Prime minister Theresa May’s much-anticipated speech on Brexit this week has provided new details on how she plans to negotiate the UK’s exit from the EU.
The prime minister has promised a pro-business Brexit based on leaving the Single Market and negotiating a bespoke trading agreement. Business groups have welcomed the details but there is still widespread concern about how both the transition and the final deal will impact on businesses.
Allie Renison, head of Europe and trade policy at the Institute of Directors (IoD), said: "We now know that we will be leaving the Single Market, and while there will be firms who regret this, they will at least be able to plan on that basis. We welcome the level of detail provided in the PM’s speech and her commitment to providing certainty wherever possible."
However, Adam Marshall, director general of the British Chambers of Commerce (BCC), said: "In business, what you achieve in a negotiation – not what you bid for – is what really matters. The Brexit process is no different. While businesses now have a clearer sense of the prime minister’s top-line priorities, they will come away from her speech knowing little more about the likely outcome of the Brexit negotiations than they did yesterday."
Businesses are as concerned about the transition arrangements as they are about the final deal. "A smooth and orderly departure is in the whole country’s interests," said Allie Renison. "While we do not expect a running commentary, firms hope to get periodic updates to maintain confidence as we make our way towards the exit."
But because the prime minister has rejected an "off-the-shelf" deal, the transition could be more difficult, the IoD has warned. Renison said: "The more bespoke an arrangement being sought, the longer companies will have to wait to see details before they can plan. Negotiations will involve lots of back and forth between the UK and EU and both sides will need to show some flexibility."
Mike Cherry, national chairman of the Federation of Small Businesses (FSB), said he wanted to see "concerted action" on transitional arrangements. "93% of our exporting members export directly to the single market … we will push the Government to guarantee whatever transition process is put in place ensures there is no cliff edge or gap in trade."

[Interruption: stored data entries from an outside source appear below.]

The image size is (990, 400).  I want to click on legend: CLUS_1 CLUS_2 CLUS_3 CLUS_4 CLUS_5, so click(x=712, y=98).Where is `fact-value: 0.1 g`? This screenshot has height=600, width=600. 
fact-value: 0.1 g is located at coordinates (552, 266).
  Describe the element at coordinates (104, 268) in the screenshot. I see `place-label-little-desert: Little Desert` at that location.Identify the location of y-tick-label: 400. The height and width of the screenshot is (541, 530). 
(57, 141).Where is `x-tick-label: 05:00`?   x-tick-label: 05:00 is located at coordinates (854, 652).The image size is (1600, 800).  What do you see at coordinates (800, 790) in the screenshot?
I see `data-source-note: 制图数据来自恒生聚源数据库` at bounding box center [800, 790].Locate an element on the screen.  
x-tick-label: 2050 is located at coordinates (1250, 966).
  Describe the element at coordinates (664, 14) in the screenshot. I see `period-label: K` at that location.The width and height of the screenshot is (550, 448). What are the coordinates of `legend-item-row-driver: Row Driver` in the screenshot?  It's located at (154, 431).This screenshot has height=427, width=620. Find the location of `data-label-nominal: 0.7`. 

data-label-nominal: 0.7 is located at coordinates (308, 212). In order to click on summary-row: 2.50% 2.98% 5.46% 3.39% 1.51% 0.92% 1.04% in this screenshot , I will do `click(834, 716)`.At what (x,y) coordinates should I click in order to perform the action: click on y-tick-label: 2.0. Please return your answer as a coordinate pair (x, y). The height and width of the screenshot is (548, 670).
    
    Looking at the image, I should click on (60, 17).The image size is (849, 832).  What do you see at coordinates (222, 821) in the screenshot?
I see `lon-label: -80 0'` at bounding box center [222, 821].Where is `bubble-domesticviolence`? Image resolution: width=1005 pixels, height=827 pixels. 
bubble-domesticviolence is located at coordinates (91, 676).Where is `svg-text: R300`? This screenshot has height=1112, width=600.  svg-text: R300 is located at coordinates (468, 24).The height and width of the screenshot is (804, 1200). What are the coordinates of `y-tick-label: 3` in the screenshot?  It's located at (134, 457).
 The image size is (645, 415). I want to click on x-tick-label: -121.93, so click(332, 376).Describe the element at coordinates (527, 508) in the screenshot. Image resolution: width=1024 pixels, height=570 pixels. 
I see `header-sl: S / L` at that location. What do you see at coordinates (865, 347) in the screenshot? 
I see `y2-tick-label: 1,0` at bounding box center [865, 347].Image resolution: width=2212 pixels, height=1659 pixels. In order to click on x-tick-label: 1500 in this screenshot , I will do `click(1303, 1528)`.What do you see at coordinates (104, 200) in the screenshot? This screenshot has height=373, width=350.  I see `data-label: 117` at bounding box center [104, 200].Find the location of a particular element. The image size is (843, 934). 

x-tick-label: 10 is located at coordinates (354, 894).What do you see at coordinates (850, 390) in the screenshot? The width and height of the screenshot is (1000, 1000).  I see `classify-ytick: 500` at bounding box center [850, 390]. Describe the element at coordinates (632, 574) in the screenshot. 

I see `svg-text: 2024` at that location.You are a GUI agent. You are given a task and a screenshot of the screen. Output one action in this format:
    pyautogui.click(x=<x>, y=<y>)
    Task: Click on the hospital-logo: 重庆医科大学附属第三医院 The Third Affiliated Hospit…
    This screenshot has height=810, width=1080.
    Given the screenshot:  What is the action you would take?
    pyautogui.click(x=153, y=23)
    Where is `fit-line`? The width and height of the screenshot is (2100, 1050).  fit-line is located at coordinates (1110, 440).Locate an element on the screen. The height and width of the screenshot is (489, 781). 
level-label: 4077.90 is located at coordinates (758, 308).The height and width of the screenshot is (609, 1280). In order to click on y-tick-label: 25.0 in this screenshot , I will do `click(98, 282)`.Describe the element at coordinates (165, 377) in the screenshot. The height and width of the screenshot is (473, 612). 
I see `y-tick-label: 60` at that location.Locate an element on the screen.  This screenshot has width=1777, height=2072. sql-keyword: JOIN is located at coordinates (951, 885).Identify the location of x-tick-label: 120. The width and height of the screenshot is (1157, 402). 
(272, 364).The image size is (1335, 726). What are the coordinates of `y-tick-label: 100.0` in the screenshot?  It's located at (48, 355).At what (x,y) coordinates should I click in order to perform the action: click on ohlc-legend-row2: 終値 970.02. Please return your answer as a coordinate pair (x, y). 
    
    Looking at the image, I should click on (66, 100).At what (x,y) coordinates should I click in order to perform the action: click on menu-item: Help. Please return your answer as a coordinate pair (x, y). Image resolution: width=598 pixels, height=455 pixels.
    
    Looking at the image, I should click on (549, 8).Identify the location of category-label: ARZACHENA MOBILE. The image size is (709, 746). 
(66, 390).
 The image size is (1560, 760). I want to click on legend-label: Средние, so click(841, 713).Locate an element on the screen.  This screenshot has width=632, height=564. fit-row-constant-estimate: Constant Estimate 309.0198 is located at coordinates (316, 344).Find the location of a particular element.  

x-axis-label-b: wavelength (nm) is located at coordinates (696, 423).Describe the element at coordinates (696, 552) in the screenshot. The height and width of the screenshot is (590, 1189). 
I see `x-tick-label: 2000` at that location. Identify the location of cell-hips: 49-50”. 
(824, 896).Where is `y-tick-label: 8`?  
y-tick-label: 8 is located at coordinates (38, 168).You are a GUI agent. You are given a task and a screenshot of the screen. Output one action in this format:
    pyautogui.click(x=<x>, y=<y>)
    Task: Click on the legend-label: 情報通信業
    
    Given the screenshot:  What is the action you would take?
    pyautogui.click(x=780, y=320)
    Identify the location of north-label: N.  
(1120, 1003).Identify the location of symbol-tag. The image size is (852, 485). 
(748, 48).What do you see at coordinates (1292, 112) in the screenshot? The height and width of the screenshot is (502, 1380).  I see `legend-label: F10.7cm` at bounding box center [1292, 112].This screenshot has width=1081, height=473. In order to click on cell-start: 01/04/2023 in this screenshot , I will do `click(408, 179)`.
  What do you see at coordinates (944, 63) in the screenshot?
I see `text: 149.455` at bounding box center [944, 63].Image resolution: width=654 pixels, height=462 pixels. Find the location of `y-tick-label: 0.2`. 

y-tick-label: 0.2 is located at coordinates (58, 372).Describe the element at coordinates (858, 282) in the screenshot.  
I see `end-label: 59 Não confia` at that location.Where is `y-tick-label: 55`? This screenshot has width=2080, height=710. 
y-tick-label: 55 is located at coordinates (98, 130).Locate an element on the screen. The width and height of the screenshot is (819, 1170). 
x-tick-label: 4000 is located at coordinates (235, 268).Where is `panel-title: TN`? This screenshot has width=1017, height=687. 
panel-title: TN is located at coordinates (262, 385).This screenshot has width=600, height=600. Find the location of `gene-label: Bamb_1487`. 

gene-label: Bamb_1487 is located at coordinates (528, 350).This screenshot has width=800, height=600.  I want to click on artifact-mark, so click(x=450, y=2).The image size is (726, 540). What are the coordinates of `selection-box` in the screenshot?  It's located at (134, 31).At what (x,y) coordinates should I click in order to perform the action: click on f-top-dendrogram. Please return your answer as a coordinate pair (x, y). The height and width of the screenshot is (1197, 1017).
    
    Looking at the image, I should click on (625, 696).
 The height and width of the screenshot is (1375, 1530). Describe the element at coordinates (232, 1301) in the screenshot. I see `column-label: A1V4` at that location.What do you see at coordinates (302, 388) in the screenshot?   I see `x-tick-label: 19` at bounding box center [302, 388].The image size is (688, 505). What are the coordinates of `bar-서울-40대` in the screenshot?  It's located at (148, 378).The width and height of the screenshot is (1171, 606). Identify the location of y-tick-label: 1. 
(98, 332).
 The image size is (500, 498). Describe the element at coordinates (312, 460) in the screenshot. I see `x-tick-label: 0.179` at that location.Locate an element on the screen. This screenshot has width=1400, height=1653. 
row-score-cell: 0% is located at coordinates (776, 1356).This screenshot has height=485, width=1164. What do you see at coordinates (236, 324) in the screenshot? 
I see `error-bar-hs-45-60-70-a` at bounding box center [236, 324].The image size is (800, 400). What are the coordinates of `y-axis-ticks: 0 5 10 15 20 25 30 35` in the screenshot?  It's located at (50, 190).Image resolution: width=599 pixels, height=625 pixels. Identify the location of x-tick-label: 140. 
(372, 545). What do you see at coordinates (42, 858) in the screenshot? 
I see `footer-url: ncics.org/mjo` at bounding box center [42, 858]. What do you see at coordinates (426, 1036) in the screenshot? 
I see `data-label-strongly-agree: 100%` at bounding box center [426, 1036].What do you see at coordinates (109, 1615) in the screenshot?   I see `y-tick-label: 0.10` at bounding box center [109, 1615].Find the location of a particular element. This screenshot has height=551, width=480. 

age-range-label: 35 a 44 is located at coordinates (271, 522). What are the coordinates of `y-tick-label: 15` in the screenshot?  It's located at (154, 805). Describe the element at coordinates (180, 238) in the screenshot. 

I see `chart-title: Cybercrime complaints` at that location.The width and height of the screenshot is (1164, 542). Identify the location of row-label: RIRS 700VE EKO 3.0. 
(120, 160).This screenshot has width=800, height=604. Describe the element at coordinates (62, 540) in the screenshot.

In the meantime, the BCC’s Adam Marshall said: "The simple fact is that businesses all across the UK are carrying on. Away from Westminster, many businesses are ignoring the Brexit ‘noise’ completely, and say there needs to be a far bigger focus on getting the basics right here at home. Their message is that Brexit must not become all-consuming, and that having the right skills, infrastructure and business environment across the UK will play a far bigger part in our future success than any eventual Brexit deal."